[Stored records]

⁂

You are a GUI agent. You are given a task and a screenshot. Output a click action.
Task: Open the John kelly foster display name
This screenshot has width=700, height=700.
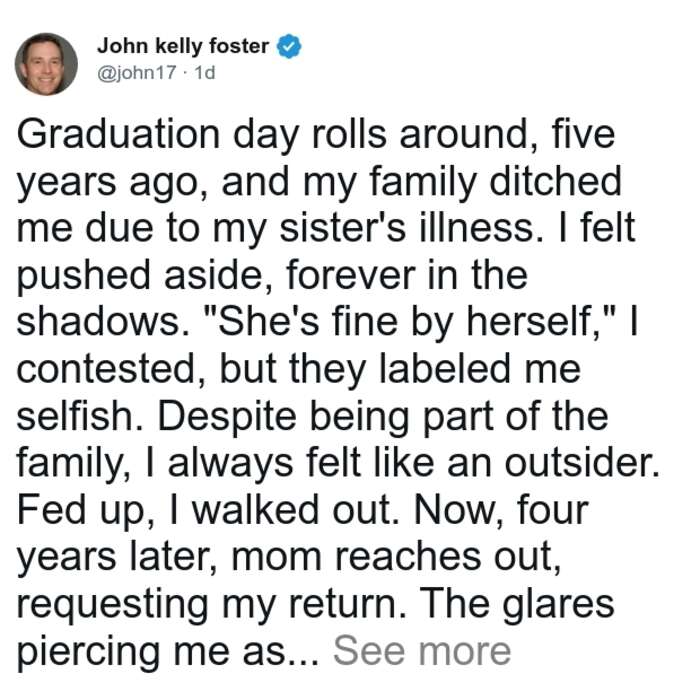(x=183, y=46)
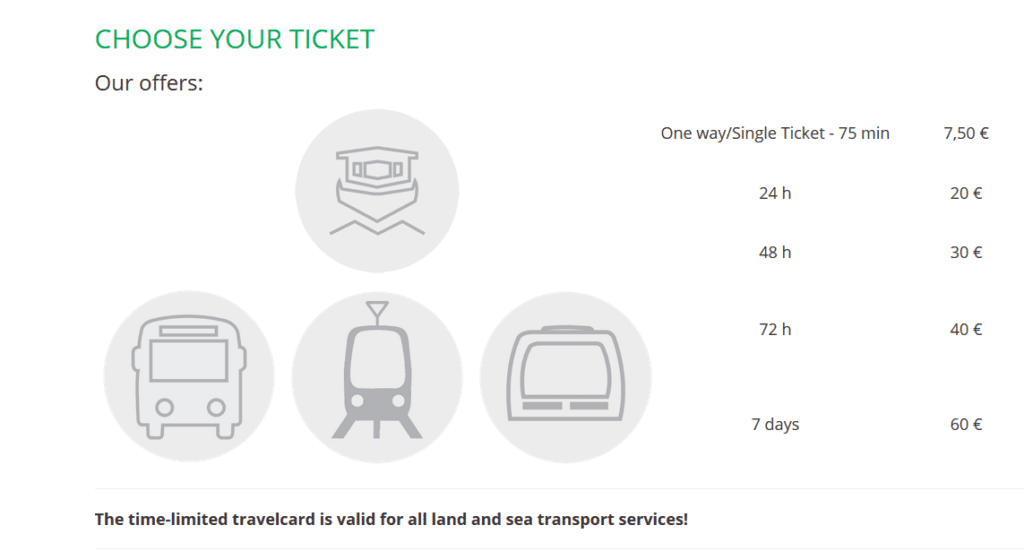1024x551 pixels.
Task: Select the 24 h ticket option
Action: click(775, 193)
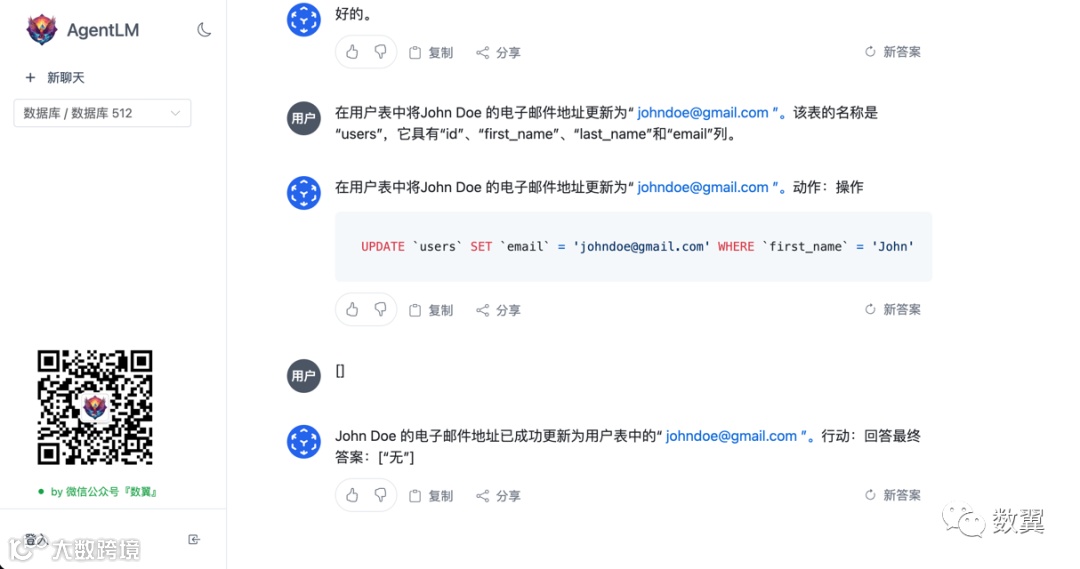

⁂

**Exercise details**
Leave the pictures out and print every record exactly.

**Solution below**
You are a GUI agent. You are given a task and a screenshot. Output a click action.
Task: Open the John kelly foster display name
This screenshot has width=700, height=700.
(x=183, y=46)
1024x551 pixels.
Task: Select the 24 h ticket option
Action: click(775, 193)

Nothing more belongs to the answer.